A power of attorney is a legal document that allows you to designate someone, usually a family member or a trusted friend, to handle your financial, health and property matters in the event of your incapacitation or death. When a person creates a power of attorney, they must be competent at the time they sign the document in order for it to be legally binding.
There are different types of powers of attorney that could prove beneficial to you if you are unable to make crucial decisions. If you are interested in designating someone to be your power of attorney, Newland & Newland, LLP can guide you in the right direction. Our attorneys represent clients in the Chicagoland area from our 6 different office locations in Arlington Heights, Libertyville, Crystal Lake, Chicago, Waukegan and Itasca, for a variety of estate planning matters.
Contact Newland & Newland, LLP to learn more about our legal services and how we can address your specific legal concerns. Call us today to schedule a free initial consultation.

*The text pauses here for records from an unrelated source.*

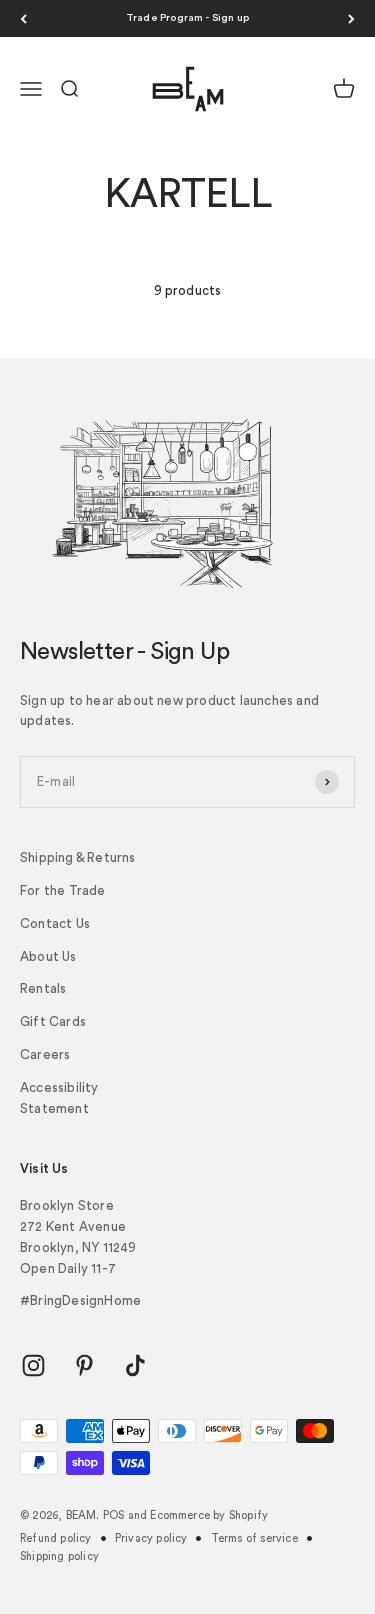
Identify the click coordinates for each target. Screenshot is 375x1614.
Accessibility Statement (59, 1098)
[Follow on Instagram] (33, 1365)
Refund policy (56, 1538)
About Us (48, 956)
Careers (45, 1054)
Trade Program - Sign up (188, 18)
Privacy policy (151, 1538)
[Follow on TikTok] (135, 1365)
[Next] (351, 18)
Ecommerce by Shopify (209, 1515)
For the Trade (63, 890)
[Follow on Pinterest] (84, 1365)
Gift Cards (53, 1021)
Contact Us (55, 923)
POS (114, 1515)
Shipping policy (59, 1556)
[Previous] (23, 18)
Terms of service (254, 1538)
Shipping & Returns (78, 857)
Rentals (43, 988)
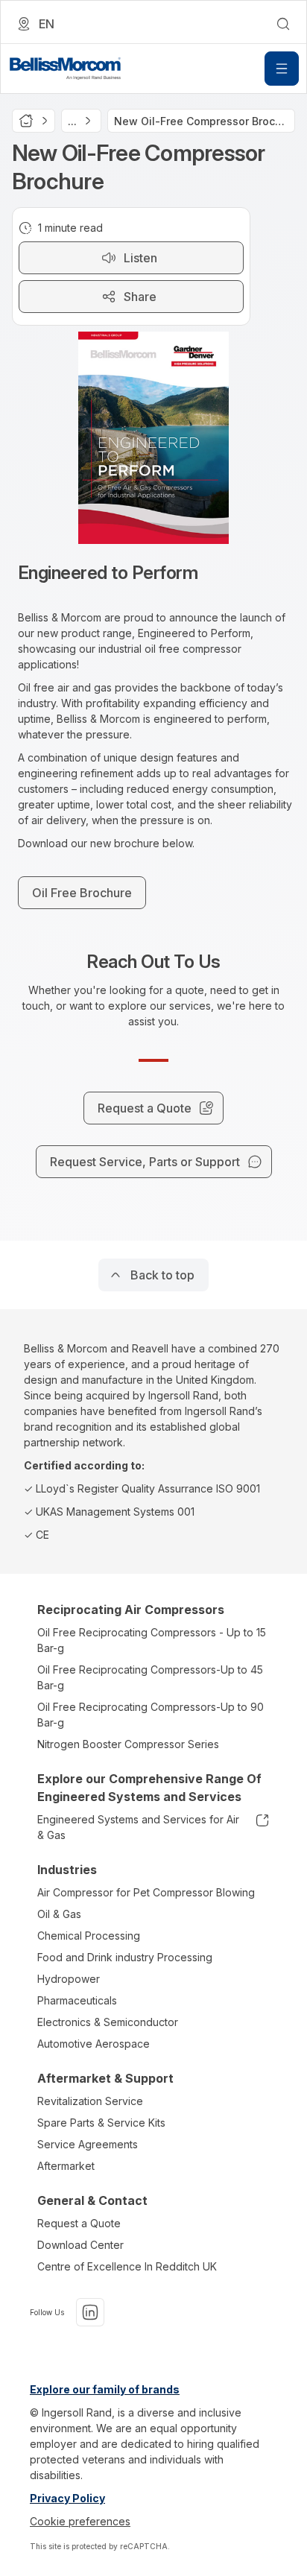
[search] (283, 24)
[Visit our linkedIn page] (90, 2312)
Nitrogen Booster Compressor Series (128, 1744)
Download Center (80, 2244)
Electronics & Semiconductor (107, 2022)
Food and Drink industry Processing (124, 1957)
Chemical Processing (88, 1935)
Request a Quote (79, 2223)
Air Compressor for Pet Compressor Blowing (146, 1892)
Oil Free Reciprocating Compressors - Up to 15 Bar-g (151, 1640)
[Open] (282, 68)
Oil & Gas (59, 1914)
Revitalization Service (90, 2101)
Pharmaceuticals (77, 2000)
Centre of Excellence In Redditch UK (127, 2266)
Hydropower (68, 1978)
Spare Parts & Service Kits (101, 2122)
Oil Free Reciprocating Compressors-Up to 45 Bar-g (150, 1677)
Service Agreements (87, 2144)
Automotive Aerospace (93, 2043)
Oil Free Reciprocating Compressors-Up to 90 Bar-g (150, 1714)
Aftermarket (66, 2165)
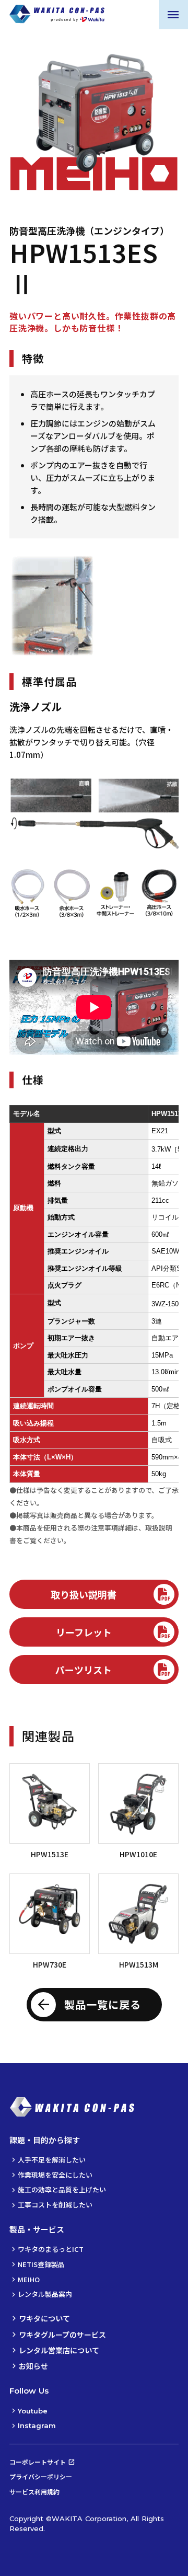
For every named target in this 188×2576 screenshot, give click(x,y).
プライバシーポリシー (40, 2476)
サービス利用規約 (34, 2491)
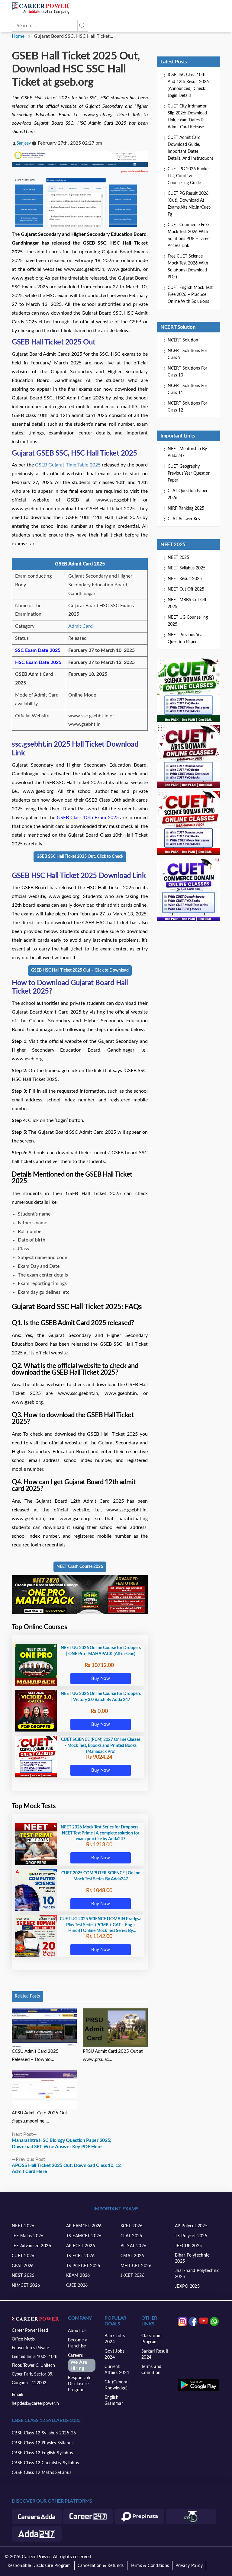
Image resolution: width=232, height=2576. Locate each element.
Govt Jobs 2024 (114, 2354)
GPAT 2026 (23, 2266)
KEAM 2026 (78, 2275)
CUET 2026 (23, 2256)
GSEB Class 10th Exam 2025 (88, 817)
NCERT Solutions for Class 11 (187, 389)
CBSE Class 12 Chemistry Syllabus (45, 2463)
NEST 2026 (23, 2275)
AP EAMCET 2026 (84, 2226)
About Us (77, 2331)
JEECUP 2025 (188, 2246)
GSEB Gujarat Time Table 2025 (67, 465)
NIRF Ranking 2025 (186, 508)
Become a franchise (77, 2343)
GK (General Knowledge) (116, 2385)
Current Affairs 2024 (117, 2370)
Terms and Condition (151, 2370)
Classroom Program (151, 2339)
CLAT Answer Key (184, 519)
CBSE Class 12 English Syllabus (42, 2453)
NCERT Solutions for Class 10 (187, 371)
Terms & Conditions (149, 2566)
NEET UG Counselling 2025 (188, 620)
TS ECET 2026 (80, 2256)
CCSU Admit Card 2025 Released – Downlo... (35, 2055)
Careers (78, 2362)
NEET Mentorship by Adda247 (187, 452)
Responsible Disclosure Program (80, 2384)
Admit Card (80, 626)
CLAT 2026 (131, 2236)
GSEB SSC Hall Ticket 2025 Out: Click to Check (80, 856)
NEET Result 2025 (185, 579)
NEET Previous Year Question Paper (186, 638)
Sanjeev (24, 143)
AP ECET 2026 (80, 2246)
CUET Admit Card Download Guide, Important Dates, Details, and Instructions (191, 148)
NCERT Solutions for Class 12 (187, 406)
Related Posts (27, 1996)
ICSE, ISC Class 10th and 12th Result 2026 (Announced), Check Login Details (188, 85)
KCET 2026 (132, 2226)
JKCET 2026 (132, 2275)
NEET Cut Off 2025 (186, 589)
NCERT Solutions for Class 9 (187, 354)
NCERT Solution (183, 340)
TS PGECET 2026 (83, 2266)
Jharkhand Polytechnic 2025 (197, 2274)
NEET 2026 (23, 2226)
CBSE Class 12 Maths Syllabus (42, 2473)
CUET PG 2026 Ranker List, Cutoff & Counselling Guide (189, 176)
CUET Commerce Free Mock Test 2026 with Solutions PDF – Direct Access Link (189, 235)
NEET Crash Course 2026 (79, 1567)
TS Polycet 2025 (191, 2236)
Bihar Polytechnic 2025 (192, 2258)
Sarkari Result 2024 (155, 2354)
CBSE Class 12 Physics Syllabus (43, 2443)
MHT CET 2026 (136, 2266)
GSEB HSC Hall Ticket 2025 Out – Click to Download (80, 970)
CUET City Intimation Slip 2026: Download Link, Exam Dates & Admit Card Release (188, 116)
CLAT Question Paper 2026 (188, 494)
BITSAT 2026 (134, 2246)
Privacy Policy (189, 2566)
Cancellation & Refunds (101, 2566)
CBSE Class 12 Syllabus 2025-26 (44, 2433)
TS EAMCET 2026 (84, 2236)
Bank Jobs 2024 (115, 2339)
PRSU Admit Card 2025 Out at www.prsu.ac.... (113, 2055)
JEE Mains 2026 (28, 2236)
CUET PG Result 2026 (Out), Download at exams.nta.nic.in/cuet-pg (189, 203)
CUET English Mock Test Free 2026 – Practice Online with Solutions (190, 295)
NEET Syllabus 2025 (186, 568)
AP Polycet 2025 (191, 2226)
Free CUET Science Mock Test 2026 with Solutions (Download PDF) (188, 266)
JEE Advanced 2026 (31, 2246)
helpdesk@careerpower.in (35, 2403)
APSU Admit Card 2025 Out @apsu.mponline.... (39, 2117)
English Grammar (114, 2400)
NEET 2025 (178, 558)
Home (18, 36)
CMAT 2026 (132, 2256)
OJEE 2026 (77, 2285)
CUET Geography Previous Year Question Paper (189, 473)
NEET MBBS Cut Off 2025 (187, 603)
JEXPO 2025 (187, 2286)
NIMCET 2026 (26, 2285)
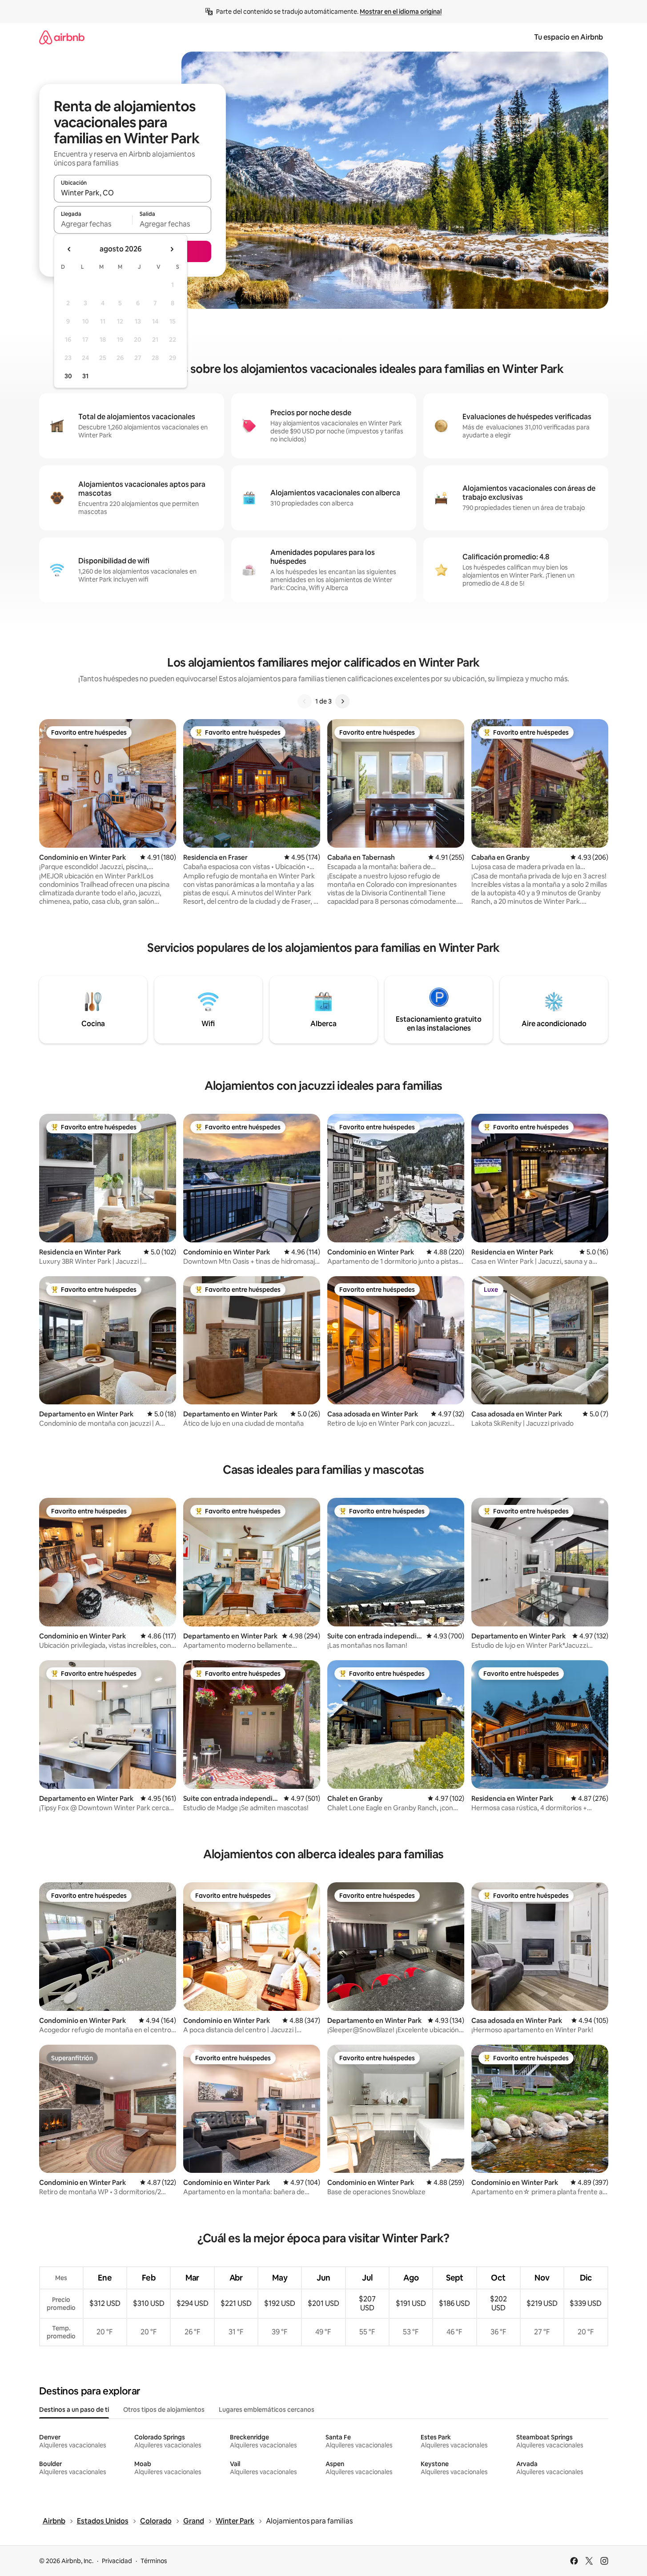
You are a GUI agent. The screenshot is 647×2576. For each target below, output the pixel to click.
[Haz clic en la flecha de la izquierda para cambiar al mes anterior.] (69, 249)
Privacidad (117, 2561)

Medical Power of Attorney and Advance Directives
A medical power of attorney or what is also known as an advance directive, allows you to designate someone to make decisions about your health care now and in the future. In Illinois, there are three different types of advance directives you can choose:
- Health Care Power of Attorney: If you, as the "principal", are no longer able to make health care decisions for yourself, the person you choose, known as your "agent", will make important medical decisions on your behalf.
- Living Will: Unlike a health care power of attorney, a living will only applies when you have a terminal illness and wish to express whether or not you want a "DNR" or "death-delaying procedure".
- Mental Health Treatment Preference Declaration: If you have a mental illness, you have the right to choose electroconvulsive treatment (ECT) or psychotropic medicine if you are unable to make decisions for yourself. You can also choose to be admitted to a mental health facility for up to 17 days.
Other types of powers of attorney you may be interested in learning about include:
- Property Power of Attorney: This is when you have an "attorney-in-fact" to make decisions regarding your finances, such as bank accounts, investments, contracts, real estate and other business matters.
- Limited Power of Attorney: With a limited power of attorney, your designated "agent" acts on your behalf in specific situations: one example would be selling property for you.